The bill, cosponsored by Rep. Joseph Abruzzo, D-Wellington, would forbid Florida retailers from selling a list of pipes — including any made of metal, wood, acrylic, glass, stone, plastic or ceramic — unless 75 percent of their sales are tobacco.

Rep. Erik Fresen, R-Miami, suggested a business could skirt the proposed law by marking up cigarettes to $30 per pack and offering a “free” bong with each sale. But Rouson said most head shops sell other items, such as clothing, and would have a difficult time reaching the 75 percent threshold.

Republican Rep. William Snyder, a former major in the Martin County Sheriff’s Office, said the bill could ensnare an unknowing owner of a local convenience store.

“As I look at this list, I don’t really understand what some of these are,” Snyder said. “I want to make sure I’m comfortable that we don’t slam the mom-and-pop grocery store that sells whatever an electric carburetor pipe is, or a chillum. I mean, I know what a bong is.”

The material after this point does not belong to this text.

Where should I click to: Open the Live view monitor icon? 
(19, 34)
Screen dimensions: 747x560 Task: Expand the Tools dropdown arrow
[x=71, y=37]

Rouson, however, described the pipes as “destructive utensils” that “destroy communities.”

“I’d love to ban them,” he said. “At some point, it will be a seminal moment in the history of Florida.”

The bill has two more committee hearing before it can be debated on the House floor. The Senate version (SB 366) was approved in its first committee stop last week.